Opinión

¿Subes o bajas?

En 1985, Mijaíl Gorbachov era elegido presidente de la URSS. Microsoft lanzaba al mercado la primera versión de Windows de la historia. Argentina celebraba el histórico juicio a las Juntas Militares. España firmaba el tratado de adhesión a la entonces Comunidad Económica Europea y aprobaba la ley de despenalización del aborto. La verja de Gibraltar se abría tras décadas y ETA seguía matando. Pasaron muchas más cosas aquel año. 

Nos hicieron creer que habíamos conquistado, al fin, el elevador de la plena igualdad de oportunidades, sin que influyera el piso en el que te encontraras

Pero para mí, 1985, en realidad, sólo tiene una imagen: un grupo de amigas llenas de nervios que esperan conocer, a través de un teléfono de centralita, las notas de Selectividad que permitirán su acceso a la Universidad. Esa que abría sus puertas de par en par para acoger a la generación del baby-boom, ya en edades universitarias, y que había dejado de ser el reducto de la sociedad privilegiada. Las políticas de becas y educación nos dejaron entrar en masa a las hijas e hijos de la clase trabajadora, para orgullo de los nuestros. Nos hicieron creer que habíamos conquistado, al fin, el elevador de la plena igualdad de oportunidades, sin que influyera el piso en el que te encontraras. Y nos creímos la gran mentira. Pero mientras nosotras subíamos por unas angostas escaleras para llegar a la azotea, esa clase privilegiada ya estaba en ella y ocupaba la mayor parte de su espacio. Nos convencieron de que las condiciones eran las mismas y que había sitio para todas. Y mientras calculábamos los gastos que para nuestras familias suponían estos estudios, ellos inventaban másters caros a los que no podíamos acceder. 

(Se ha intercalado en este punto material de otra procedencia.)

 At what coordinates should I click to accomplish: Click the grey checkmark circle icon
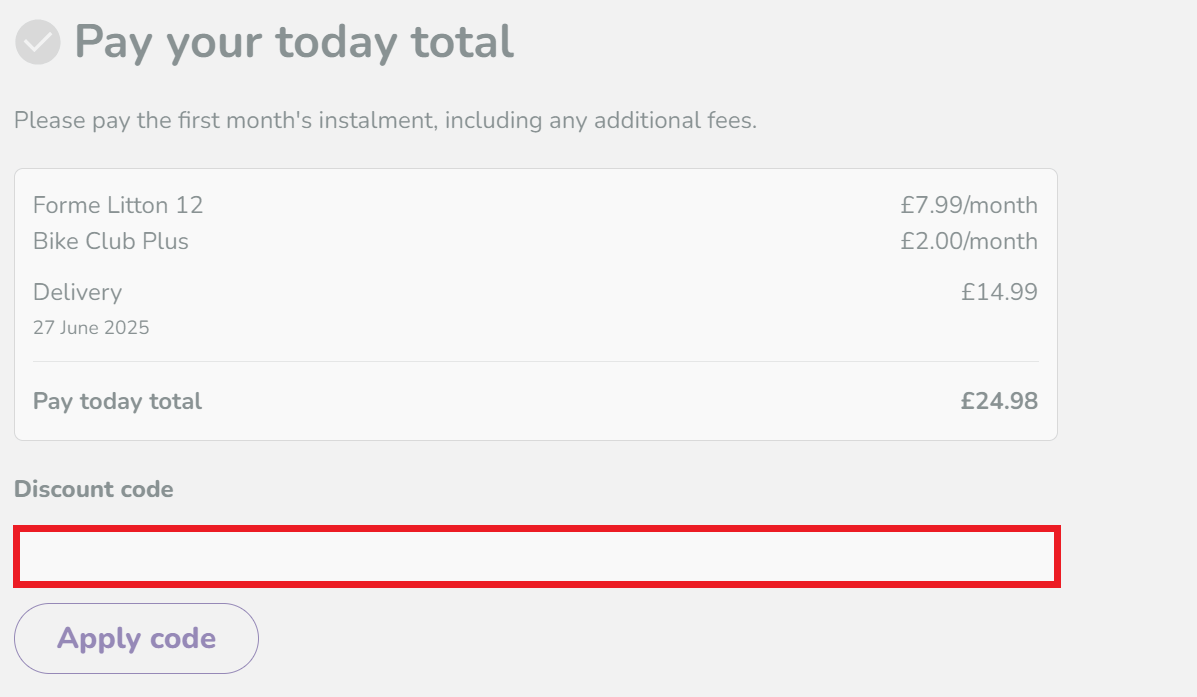(37, 42)
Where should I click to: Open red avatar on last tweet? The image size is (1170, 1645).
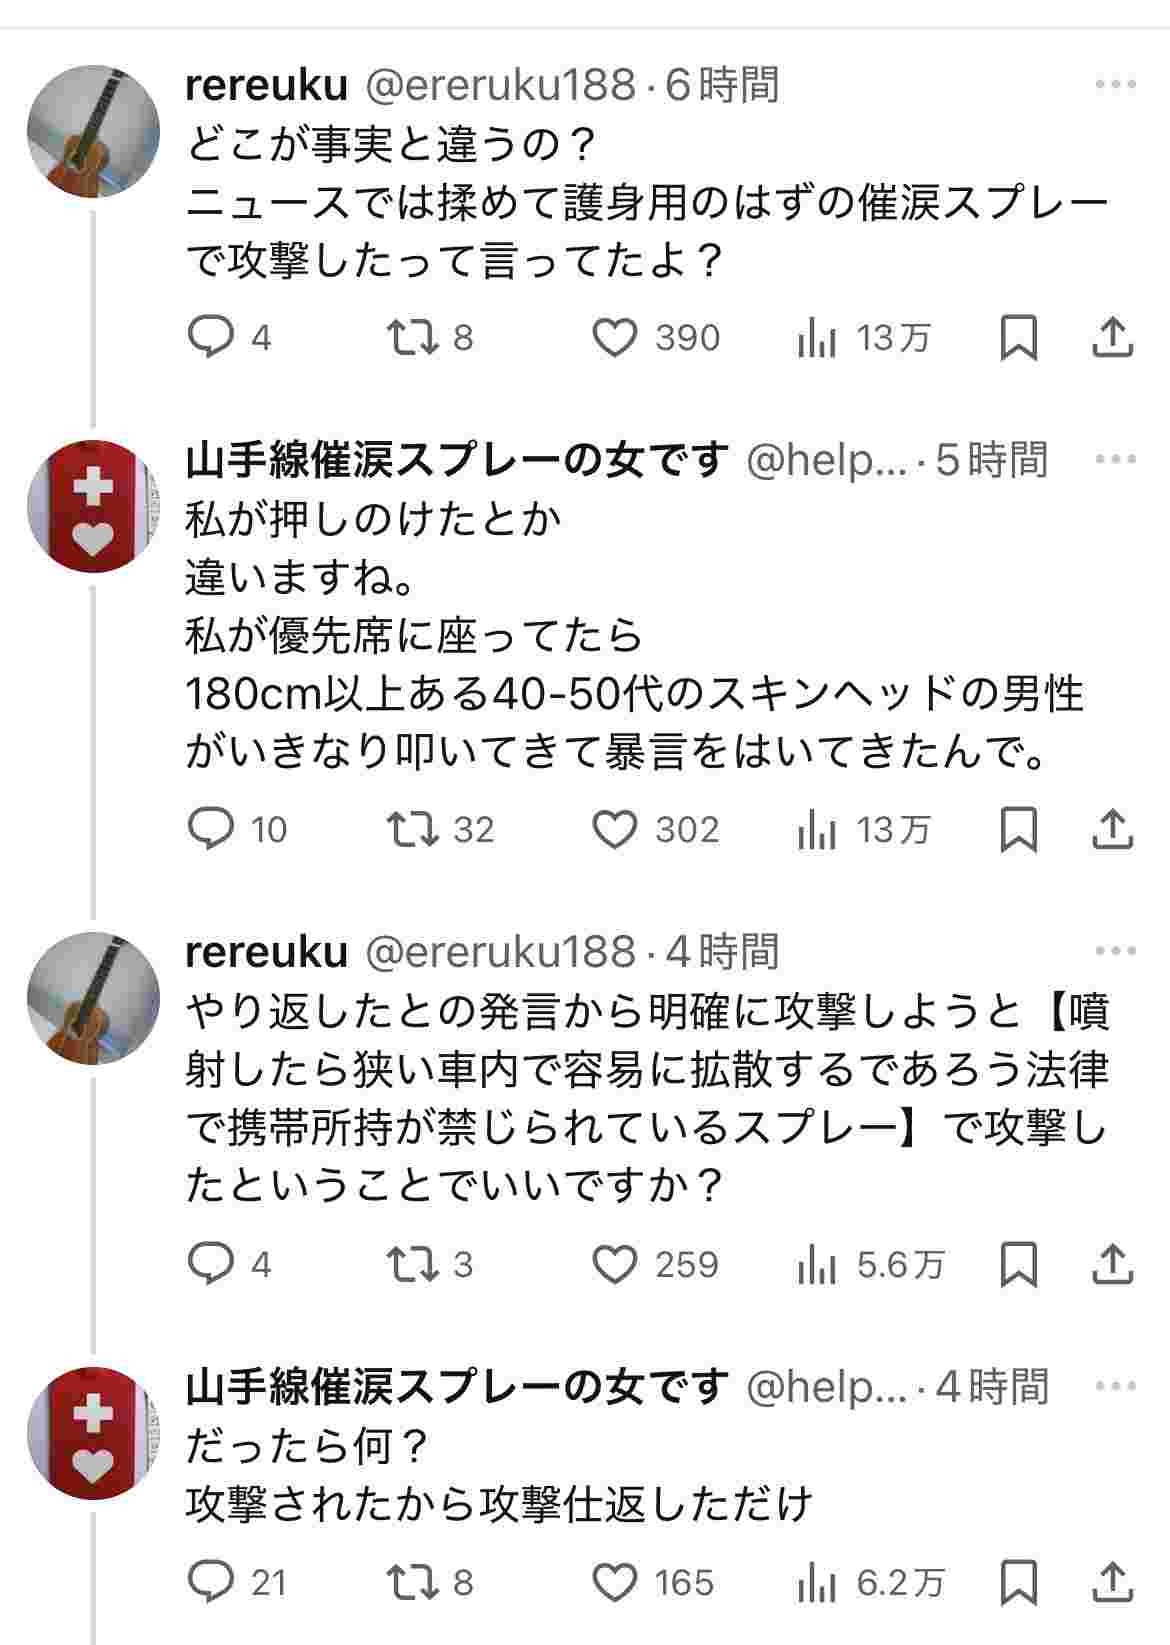[x=93, y=1433]
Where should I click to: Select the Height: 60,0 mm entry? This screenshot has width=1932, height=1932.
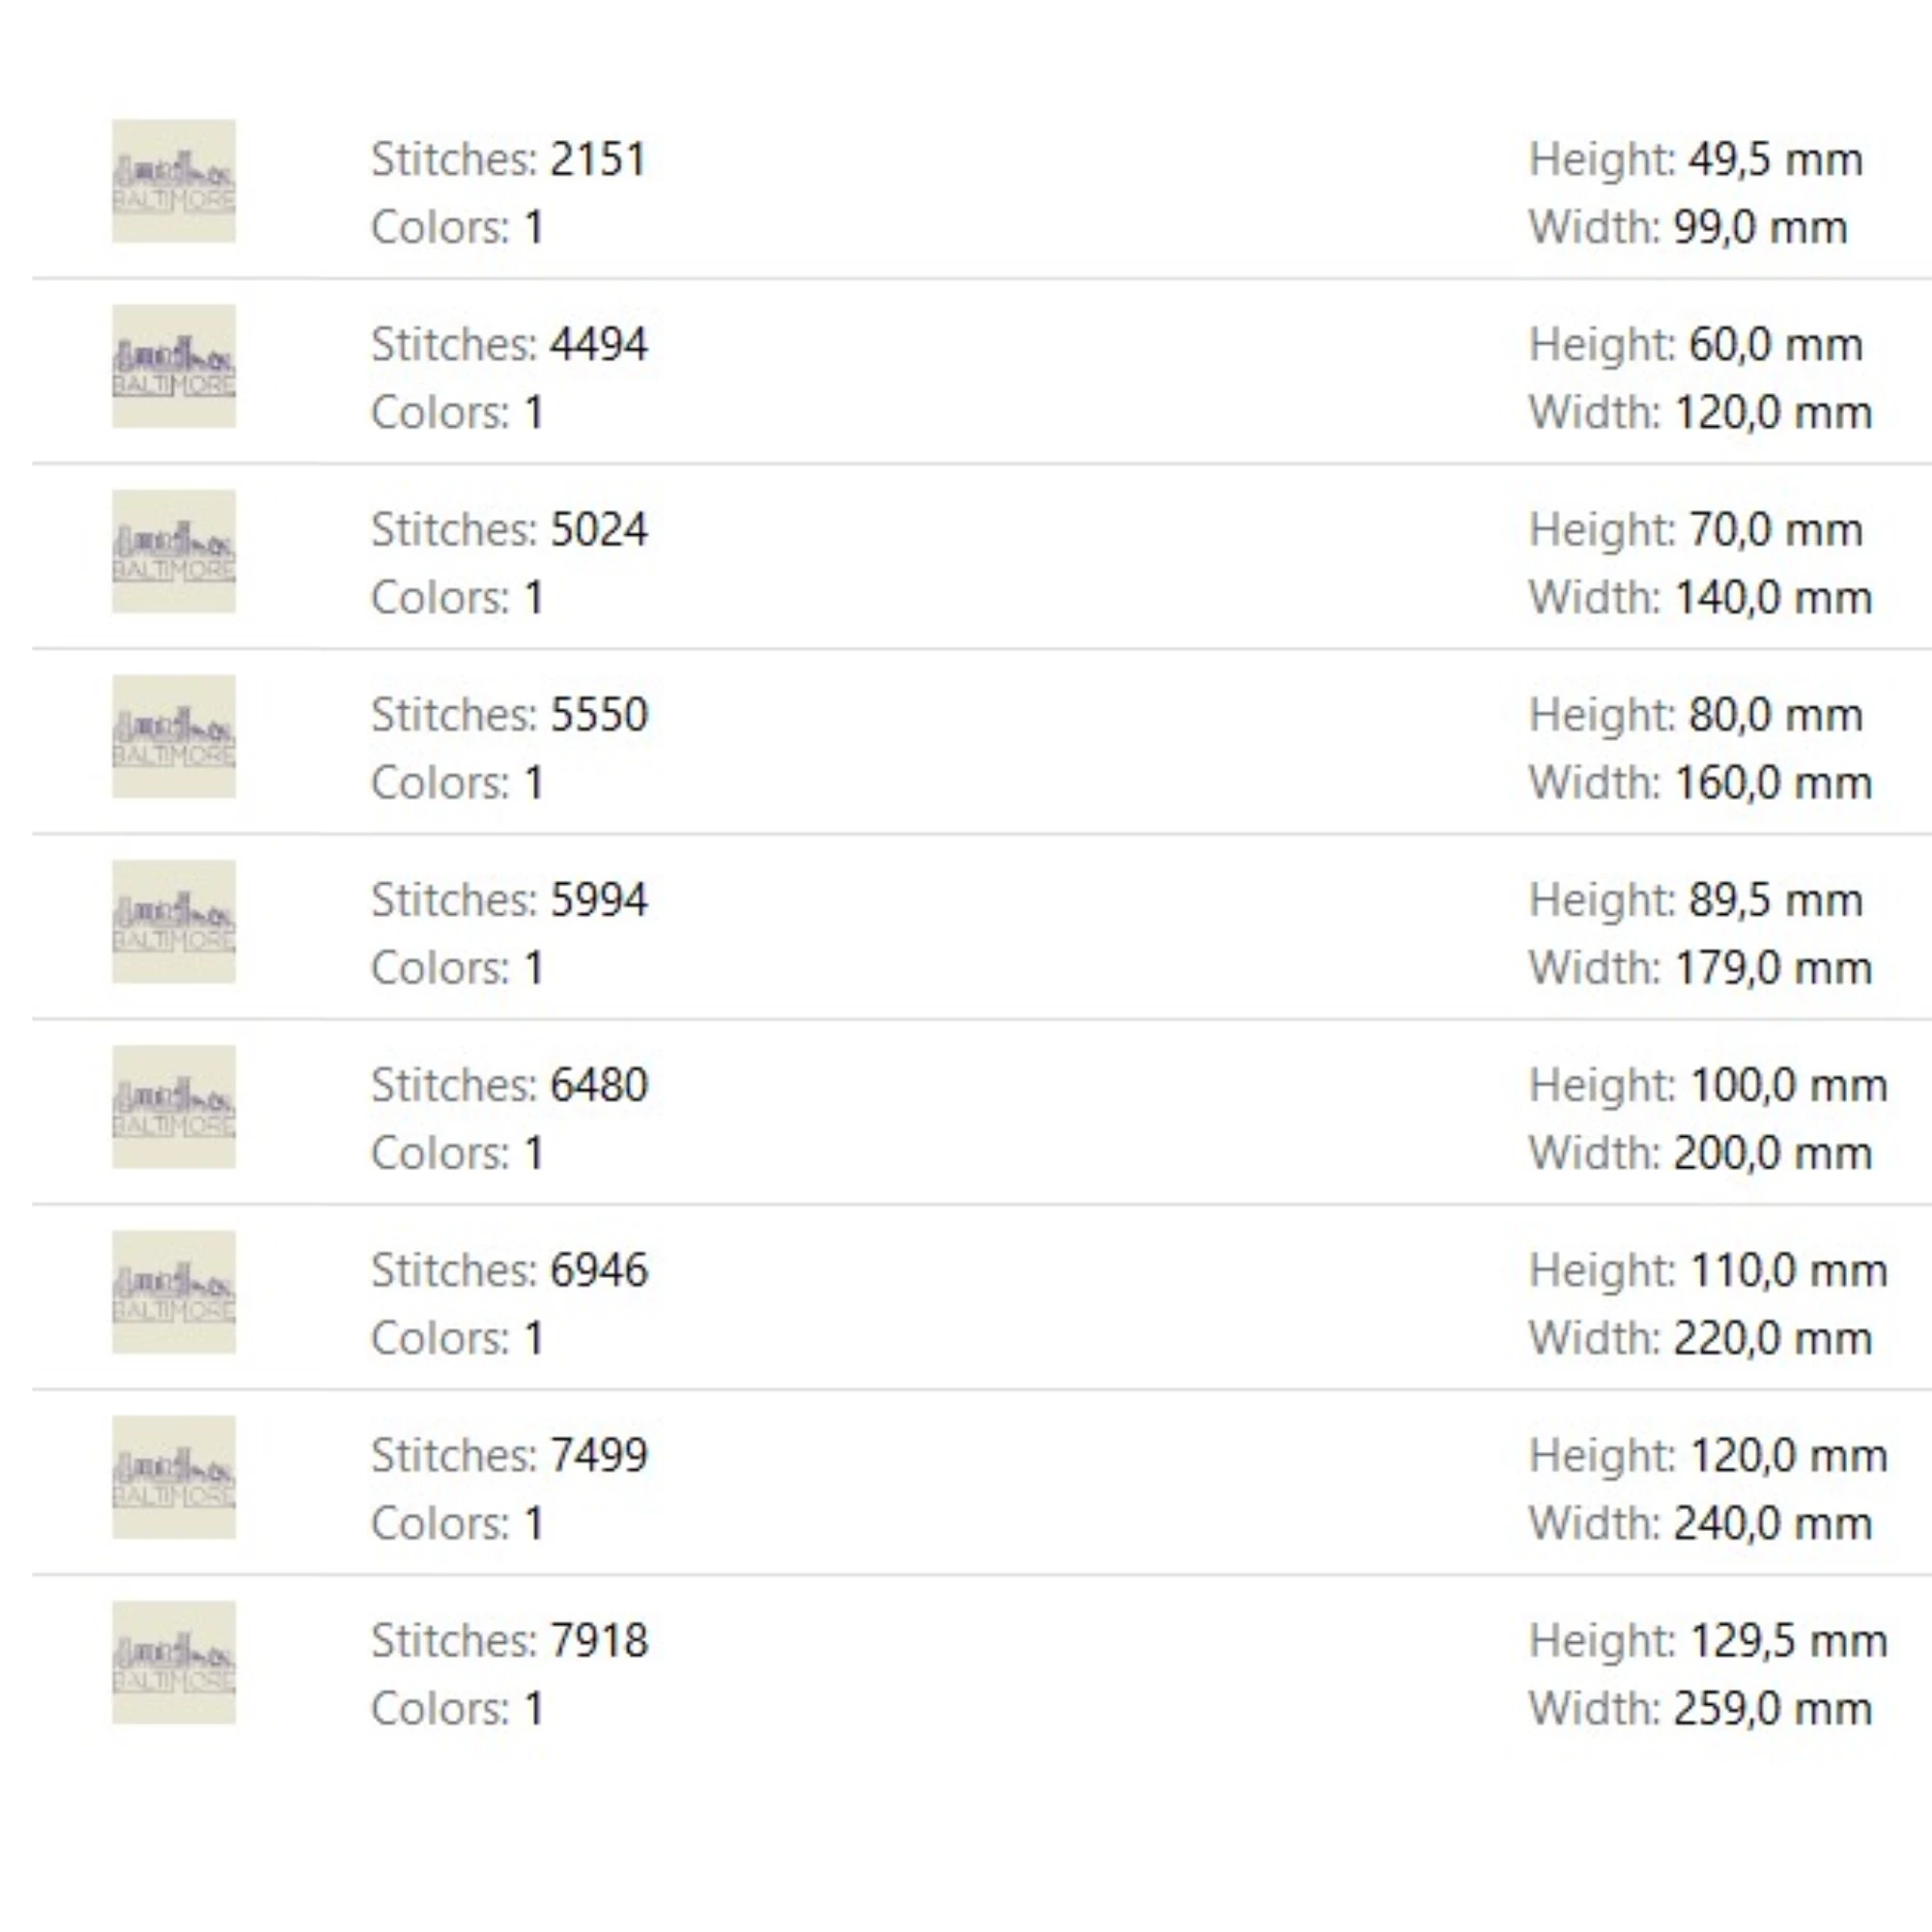(1696, 345)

Nos convencieron de que las condiciones eran las mismas y que había sitio para todas

Aquel 1985, la salvaje reconversión industrial comenzó en los astilleros Euskalduna. Aquellas amigas, desde el autobús que las llevaba a su Campus, atravesaban las cruentas batallas entre trabajadores y policías que, aunque no lo sabían, empezaban ya a ver desde cierta distancia. Porque se trataba de hacernos sentir que ya no seríamos clase trabajadora, estábamos en otro nivel. Aquellos universitarios debatían sobre Kurosawa al tiempo que despreciaban la España que De la Loma retrataba en “Yo, el Vaquilla”, realidad que, aunque renegaran de ella, les era más próxima. Mientras admiraban desde lejos aquella movida madrileña y a sus protagonistas, que iban y venían a Londres a su antojo, pasaban por alto que ese viaje sólo estaba a su alcance si se dejaban explotar como Au Pair o fregando platos. 

Ahora, desde tantos años de distancia y tanta vida, han comprendido que fueron engañadas. Nunca dejaron de ser clase trabajadora. Olvidarlo ha supuesto perder años valiosos para consolidar un futuro indestructible de derechos y avances para los que llegaron después. Tanto quisimos alejarnos de quienes somos que incluso defendimos con vehemencia leyes que mantenían a los de siempre en la azotea y a nosotros nos devolvían al sótano. Qué dañino complejo nos inocularon.